Highlights from a groundbreaking study

Context and research strategy

It is now nearly a decade since Steven Monjeza and Tiwonge Chimbalanga, both legally recognised as male, were arrested for holding a traditional wedding ceremony which triggered a contentious public debate on whether people who do not conform to heterosexual norms are entitled to human rights in Malawi. The debate has been dominated by calls for unequivocal rejection of ‘homosexuality’, countered by a fewer and usually smaller voices calling for social inclusion and recognition of LGBTQI+ rights. Many of these calls appear to be deafer than would be optimal for significant change.

Four claims stand out in terms of rejection of LGBTQI+ rights. Firstly, it is claimed that homosexuality does not exist in Africa, and so, logically, nor in Malawi. Where it does exist, it is implicated as occidental moral corruption. Secondly, it is claimed that sexual or gender non-conformity is an abomination to religious and cultural values that must never be tolerated. Thirdly, it is claimed that ‘homosexuality’ is criminal and not deserving of human rights protection. Fourthly, that those at the forefront in rejecting these claims are deriving the mandate of the people.

And so…the issue remains unresolved.

But neither has the government offered a solution. Curiously, it has been contradictory several times. For example, in 2012 President Joyce Banda expressed in her inaugural state of the nation address her intention to repeal anti-gay laws in the penal code, but soon-after retracted her position following backlash from political and religious leaders. She, instead, proposed a moratorium on the arrest of LGBTQI+ people. In 2015, incumbent President Peter Mutharika proposed a "yes or no" referendum on ‘whether to legalise homosexuality’, but soon-after retracted the position. In 2017, government instructed the Malawi Human Rights Commission to conduct a national public inquiry to seek peoples’ views about homosexuality to guide the government on whether to decriminalise anti-gay laws or not, but the plans were shelved following widespread concerns about the process.

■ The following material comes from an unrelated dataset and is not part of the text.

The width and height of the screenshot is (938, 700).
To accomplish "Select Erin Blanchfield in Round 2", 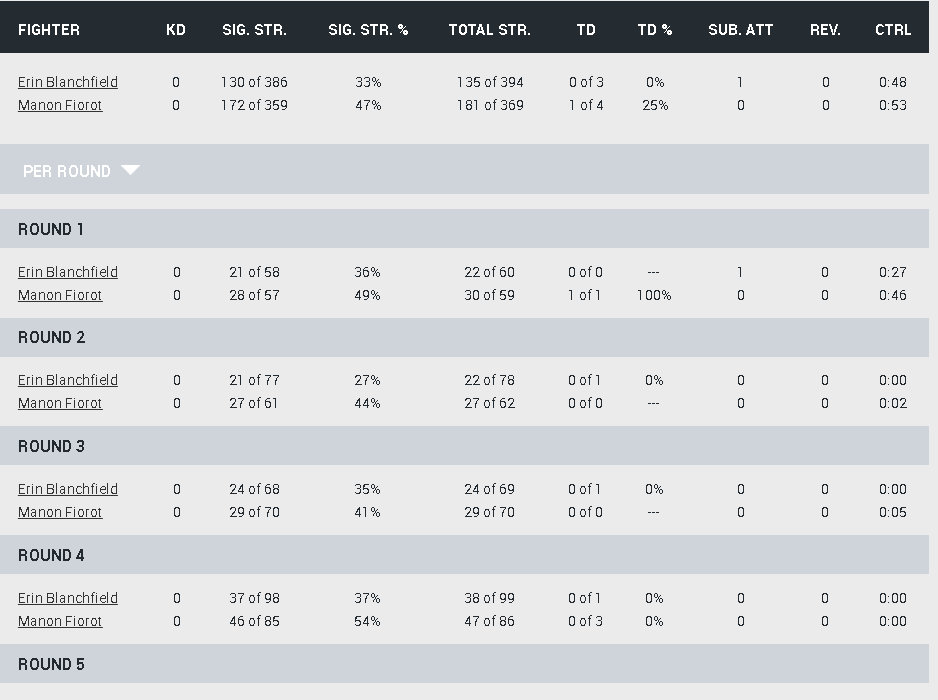I will coord(68,380).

It is against this that we conducted a nationally representative survey to find out what people in all districts of Malawi think about the issues around homosexuality and the LGBTQI+ community. This culminated in a report entitled Under Wraps: A survey of public attitudes to homosexuality and gender non-conformity in Malawi (click here for the free report), which was launched in Lilongwe on 21 November 2019. The report offers some obvious but also surprising findings.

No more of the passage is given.